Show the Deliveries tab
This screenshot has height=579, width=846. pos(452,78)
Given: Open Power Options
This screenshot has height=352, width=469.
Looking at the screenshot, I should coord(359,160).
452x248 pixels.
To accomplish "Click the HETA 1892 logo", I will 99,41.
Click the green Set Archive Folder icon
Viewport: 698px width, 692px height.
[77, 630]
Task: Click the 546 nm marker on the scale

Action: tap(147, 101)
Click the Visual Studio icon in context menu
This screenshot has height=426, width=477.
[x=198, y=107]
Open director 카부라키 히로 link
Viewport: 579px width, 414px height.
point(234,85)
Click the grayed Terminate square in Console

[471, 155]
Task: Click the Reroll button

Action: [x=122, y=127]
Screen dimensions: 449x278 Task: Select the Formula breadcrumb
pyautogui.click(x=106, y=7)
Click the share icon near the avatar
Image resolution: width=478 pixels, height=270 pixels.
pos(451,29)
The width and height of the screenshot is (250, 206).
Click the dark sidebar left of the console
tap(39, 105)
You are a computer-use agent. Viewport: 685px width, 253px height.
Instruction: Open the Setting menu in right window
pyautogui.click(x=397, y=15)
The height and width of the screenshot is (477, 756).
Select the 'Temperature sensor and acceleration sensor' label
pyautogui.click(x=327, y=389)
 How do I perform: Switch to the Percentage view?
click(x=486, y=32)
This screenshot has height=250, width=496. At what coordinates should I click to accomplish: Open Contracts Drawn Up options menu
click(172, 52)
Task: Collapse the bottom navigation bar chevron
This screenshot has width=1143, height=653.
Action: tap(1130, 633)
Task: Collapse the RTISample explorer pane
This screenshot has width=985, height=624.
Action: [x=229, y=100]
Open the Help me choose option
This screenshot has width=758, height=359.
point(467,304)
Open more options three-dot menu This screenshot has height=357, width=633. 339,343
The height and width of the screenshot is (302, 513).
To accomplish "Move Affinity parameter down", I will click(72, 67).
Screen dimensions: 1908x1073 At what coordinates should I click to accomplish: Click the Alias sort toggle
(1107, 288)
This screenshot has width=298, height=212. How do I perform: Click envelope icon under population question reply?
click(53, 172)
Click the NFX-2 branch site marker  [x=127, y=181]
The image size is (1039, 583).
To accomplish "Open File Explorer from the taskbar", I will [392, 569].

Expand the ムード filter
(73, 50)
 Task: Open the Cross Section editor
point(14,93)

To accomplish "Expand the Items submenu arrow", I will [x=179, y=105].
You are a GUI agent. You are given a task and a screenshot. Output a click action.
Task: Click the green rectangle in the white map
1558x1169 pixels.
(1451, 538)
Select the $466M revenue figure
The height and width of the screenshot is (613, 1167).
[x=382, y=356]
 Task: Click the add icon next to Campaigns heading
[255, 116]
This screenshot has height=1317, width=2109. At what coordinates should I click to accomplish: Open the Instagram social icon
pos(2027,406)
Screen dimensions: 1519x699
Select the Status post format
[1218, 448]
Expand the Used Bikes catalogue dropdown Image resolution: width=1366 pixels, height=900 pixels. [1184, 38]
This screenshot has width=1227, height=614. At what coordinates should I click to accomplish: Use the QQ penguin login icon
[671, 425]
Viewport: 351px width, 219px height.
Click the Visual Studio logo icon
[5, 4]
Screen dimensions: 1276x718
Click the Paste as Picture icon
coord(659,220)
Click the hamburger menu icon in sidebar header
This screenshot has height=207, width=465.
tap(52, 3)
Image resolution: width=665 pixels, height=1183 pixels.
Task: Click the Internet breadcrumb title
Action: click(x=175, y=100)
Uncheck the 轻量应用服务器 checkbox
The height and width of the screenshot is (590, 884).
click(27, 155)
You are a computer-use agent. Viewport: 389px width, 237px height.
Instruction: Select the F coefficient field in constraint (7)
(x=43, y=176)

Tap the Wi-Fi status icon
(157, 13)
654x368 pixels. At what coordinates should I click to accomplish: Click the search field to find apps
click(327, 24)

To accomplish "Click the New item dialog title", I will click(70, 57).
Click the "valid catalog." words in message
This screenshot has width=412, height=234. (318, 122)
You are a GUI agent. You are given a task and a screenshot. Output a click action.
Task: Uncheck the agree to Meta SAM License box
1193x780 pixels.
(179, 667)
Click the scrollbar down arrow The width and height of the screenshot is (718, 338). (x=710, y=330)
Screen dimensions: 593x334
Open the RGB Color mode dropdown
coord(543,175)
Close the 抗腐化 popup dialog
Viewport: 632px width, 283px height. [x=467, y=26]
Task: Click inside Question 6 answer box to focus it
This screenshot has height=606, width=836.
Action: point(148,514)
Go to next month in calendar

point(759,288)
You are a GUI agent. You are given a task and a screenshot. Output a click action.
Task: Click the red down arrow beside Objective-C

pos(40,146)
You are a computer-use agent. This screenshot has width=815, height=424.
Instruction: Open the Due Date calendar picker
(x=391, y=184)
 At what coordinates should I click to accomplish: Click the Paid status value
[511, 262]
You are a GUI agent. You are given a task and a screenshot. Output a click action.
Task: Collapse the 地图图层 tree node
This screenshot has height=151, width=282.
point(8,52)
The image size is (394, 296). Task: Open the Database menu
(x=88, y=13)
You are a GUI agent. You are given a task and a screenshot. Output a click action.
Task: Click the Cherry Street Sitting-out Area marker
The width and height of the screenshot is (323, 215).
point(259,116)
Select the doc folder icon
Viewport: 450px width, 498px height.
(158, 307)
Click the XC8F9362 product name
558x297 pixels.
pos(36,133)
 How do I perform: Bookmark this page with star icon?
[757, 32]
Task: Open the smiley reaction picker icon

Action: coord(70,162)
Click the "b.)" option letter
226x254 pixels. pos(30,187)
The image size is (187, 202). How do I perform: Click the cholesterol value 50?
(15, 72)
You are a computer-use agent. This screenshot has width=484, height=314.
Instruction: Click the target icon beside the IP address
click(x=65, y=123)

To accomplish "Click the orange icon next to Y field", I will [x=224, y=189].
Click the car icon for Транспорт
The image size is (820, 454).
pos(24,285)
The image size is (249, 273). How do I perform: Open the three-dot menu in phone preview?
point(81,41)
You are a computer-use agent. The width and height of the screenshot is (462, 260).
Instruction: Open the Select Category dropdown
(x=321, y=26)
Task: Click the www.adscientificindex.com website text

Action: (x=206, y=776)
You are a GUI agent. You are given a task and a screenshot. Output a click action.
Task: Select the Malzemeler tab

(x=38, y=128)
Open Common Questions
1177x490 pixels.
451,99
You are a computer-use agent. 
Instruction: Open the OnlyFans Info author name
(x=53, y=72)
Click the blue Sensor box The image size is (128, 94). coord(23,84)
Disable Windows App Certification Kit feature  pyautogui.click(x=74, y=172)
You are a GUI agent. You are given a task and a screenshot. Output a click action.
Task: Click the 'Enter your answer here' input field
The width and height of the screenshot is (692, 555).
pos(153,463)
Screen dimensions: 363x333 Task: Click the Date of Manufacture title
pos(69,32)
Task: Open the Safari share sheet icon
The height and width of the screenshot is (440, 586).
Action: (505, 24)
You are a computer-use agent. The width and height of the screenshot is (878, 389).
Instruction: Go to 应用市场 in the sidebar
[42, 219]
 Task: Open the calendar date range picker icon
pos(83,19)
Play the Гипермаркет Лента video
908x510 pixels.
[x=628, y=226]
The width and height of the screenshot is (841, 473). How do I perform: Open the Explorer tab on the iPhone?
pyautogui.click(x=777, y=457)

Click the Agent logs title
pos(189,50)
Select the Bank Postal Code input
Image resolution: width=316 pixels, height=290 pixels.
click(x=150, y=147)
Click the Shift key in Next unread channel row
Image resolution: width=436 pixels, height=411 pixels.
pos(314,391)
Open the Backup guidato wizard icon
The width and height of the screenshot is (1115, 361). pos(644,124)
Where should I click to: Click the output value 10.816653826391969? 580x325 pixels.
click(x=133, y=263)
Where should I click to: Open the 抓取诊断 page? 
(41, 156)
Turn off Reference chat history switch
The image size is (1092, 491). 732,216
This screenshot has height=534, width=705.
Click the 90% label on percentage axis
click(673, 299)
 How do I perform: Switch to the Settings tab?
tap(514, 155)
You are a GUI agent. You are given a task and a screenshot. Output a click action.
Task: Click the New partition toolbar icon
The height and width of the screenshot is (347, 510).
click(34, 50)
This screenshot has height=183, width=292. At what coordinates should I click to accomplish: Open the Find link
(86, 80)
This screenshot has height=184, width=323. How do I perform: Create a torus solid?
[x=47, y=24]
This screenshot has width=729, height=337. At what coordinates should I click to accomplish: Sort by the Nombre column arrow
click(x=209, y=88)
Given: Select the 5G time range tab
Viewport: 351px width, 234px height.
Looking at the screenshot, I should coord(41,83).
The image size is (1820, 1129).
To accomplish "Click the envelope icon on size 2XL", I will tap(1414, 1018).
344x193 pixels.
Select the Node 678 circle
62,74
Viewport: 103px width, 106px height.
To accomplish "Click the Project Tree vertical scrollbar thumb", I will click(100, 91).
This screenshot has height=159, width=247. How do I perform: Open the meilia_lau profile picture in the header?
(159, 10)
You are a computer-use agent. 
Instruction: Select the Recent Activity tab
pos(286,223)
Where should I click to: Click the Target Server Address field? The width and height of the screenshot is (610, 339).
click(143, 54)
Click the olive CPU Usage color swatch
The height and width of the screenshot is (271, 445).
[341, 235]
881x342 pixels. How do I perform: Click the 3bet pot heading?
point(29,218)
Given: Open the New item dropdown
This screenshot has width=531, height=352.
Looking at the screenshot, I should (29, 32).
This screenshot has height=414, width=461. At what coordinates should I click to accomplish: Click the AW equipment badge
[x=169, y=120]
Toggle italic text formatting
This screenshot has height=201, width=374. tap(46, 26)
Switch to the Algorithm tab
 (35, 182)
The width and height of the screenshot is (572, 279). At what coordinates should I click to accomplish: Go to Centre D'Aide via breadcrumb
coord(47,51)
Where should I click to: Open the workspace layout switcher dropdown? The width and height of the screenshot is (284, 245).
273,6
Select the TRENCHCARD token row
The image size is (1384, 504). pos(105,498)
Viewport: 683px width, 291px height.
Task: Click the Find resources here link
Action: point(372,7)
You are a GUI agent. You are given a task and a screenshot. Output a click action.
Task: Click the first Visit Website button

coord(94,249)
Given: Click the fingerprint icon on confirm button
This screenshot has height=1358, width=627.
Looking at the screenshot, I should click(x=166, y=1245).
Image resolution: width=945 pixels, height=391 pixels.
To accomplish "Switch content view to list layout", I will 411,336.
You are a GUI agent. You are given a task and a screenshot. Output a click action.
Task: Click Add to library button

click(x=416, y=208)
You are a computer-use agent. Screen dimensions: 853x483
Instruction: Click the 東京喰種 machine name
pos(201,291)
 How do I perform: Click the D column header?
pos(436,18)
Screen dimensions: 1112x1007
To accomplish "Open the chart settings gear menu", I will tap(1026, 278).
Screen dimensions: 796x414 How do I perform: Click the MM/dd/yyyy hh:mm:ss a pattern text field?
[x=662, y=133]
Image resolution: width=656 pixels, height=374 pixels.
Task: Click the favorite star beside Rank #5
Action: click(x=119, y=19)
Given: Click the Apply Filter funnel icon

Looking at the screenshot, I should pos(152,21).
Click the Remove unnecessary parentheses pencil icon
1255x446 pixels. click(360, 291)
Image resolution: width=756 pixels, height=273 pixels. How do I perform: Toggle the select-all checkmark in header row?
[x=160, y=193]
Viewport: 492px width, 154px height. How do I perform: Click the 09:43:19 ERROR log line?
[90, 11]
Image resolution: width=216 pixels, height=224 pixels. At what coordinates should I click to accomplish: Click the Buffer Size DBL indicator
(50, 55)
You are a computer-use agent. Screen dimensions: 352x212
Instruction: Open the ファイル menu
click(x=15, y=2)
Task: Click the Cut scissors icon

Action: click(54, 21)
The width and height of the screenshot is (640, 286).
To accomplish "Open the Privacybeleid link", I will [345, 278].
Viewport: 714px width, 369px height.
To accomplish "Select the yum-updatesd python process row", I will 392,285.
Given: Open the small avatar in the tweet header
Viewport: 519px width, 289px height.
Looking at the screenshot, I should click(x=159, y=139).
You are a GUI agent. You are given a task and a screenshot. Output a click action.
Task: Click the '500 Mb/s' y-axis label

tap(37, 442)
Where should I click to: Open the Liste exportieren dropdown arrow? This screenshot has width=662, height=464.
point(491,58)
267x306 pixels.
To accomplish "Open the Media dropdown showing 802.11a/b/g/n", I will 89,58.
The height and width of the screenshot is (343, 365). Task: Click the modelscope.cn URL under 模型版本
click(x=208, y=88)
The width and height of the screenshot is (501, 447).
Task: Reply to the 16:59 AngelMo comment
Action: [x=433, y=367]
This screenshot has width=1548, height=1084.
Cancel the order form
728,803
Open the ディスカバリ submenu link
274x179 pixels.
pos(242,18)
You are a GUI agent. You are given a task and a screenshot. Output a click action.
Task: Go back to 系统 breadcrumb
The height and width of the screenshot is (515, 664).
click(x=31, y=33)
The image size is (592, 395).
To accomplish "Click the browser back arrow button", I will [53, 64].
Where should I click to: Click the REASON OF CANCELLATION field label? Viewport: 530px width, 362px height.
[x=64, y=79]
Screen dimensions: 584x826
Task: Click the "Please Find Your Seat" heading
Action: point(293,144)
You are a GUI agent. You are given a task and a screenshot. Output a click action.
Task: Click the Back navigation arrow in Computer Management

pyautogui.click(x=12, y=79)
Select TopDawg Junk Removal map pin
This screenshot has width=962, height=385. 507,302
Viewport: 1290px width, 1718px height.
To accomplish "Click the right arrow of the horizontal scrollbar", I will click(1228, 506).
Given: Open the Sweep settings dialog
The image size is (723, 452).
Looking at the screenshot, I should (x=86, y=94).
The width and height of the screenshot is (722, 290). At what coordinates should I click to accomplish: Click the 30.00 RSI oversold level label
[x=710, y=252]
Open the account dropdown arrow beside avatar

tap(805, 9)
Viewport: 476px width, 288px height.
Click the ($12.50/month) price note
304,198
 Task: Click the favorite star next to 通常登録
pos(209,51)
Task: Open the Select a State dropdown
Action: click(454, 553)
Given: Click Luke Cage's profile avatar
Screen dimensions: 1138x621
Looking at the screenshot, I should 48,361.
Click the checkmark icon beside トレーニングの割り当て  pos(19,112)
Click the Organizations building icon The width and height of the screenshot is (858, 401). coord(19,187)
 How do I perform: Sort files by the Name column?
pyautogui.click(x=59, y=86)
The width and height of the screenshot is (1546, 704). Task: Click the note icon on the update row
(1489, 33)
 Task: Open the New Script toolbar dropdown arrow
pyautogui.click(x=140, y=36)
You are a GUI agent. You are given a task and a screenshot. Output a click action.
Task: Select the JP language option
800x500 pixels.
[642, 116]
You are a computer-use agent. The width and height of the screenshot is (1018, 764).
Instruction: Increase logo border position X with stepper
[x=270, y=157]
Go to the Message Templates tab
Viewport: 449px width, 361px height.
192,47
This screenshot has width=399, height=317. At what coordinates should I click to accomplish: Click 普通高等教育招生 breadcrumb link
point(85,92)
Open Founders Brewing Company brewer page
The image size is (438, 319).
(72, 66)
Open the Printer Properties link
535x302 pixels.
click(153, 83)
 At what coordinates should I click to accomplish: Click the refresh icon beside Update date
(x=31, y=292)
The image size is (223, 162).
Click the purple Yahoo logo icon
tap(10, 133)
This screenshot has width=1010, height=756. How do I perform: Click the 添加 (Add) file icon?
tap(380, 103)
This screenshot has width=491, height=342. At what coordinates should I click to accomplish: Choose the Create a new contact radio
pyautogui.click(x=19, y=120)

########################################

_WHAT YOU ARE ASKED TO DO_:
Copy each line of the listing that includes "share".

_RESPONSE_:
Click the share icon near the avatar
Task: Open the Safari share sheet icon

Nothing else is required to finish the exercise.